Il re e il bambino povero

calligrafia

calligrafia

Da solo, l’uomo non può arrivare al termine del viaggio interiore. Non dovreste tentare d’intraprendere da soli la Via. La guida è indispensabile. Colui che chiamiamo il re è la guida, e colui che chiamiamo il bambino povero è il cercatore.

Si racconta che il re Mahmud un giorno si ritrovò separato dal suo esercito. Il re stava cavalcando a buona andatura quando vide un bambino sulla riva di un fiume. Il fanciullo aveva lanciato la sua rete nell’acqua e sembrava molto triste.
“Bambino mio”, disse il re, “perché sei infelice? Non ho mai visto nessuno in uno stato simile”.

“Maestà”, rispose il ragazzo, “siamo sette fratelli e non abbiamo padre. Viviamo con nostra madre in povertà e senza sostegno. Io vengo qui ogni giorno con la mia rete sperando di pescare qualche pesce per la cena. Se non prendo niente di giorno, di sera non c’è niente da mangiare”.

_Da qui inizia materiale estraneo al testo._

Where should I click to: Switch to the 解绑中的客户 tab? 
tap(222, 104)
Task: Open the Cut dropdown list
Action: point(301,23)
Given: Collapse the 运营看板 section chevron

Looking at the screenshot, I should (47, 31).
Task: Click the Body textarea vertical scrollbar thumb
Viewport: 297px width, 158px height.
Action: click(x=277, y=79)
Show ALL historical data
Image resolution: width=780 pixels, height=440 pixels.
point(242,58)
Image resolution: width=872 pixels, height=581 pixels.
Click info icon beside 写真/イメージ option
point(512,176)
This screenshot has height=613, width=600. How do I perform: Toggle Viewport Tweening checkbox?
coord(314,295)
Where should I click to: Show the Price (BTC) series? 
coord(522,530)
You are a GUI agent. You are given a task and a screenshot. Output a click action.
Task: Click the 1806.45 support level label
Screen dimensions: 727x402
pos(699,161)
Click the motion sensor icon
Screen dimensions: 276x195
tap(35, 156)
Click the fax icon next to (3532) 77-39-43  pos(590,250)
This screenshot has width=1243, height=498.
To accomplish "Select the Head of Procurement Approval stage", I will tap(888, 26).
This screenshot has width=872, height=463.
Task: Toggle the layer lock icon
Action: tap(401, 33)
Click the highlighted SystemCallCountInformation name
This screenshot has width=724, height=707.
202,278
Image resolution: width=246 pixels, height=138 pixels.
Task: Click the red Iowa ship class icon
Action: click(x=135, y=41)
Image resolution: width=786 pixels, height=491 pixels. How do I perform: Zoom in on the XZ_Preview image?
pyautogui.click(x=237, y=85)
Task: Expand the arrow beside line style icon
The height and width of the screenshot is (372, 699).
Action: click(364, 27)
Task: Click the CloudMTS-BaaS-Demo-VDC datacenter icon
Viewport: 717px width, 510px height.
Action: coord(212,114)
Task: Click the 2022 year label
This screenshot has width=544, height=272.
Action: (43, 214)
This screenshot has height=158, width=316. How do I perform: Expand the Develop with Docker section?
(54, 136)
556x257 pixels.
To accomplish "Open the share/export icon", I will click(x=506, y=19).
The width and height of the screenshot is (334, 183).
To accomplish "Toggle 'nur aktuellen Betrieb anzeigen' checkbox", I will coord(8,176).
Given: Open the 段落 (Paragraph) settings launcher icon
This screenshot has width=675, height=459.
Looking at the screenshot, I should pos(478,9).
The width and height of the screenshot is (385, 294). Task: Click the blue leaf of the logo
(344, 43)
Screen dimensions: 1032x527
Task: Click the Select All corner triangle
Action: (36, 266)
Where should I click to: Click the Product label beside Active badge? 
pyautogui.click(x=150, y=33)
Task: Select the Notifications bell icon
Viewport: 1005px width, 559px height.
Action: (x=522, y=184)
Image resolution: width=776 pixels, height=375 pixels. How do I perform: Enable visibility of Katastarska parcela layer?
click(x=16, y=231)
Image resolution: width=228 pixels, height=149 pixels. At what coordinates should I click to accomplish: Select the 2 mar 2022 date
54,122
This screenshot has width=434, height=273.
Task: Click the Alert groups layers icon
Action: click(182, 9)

“Bambino mio”, disse il re, “vuoi che ti aiuti nel tuo lavoro?”. Il bambino accettò e il re Mahmud gettò la rete. A contatto della mano regale, la rete si riempì di cento pesci.

* * *

Coloro che hanno studiato poco pensano spesso che i sistemi metafisici neghino ogni valore alle cose ‘di questo mondo”, oppure, al contrario, promettano grande abbondanza di benefici materiali.

Nel sufismo, invece, le ‘cose buone” che si ottengono non sono sempre metaforiche, ne inevitabilmente letterali. Questa parabola del grande ‘Aṭṭār, tratta dal suo Parlamento degli uccelli, viene usata sia in senso letterale che in senso simbolico.

Secondo i dervisci, una persona può acquisire beni materiali seguendo la Via sufi, se ciò è vantaggioso sia alla Via sia a se stessa. Allo stesso modo, il cercatore acquisirà capacità trascendenti nella misura in cui sarà in grado di utilizzarle correttamente.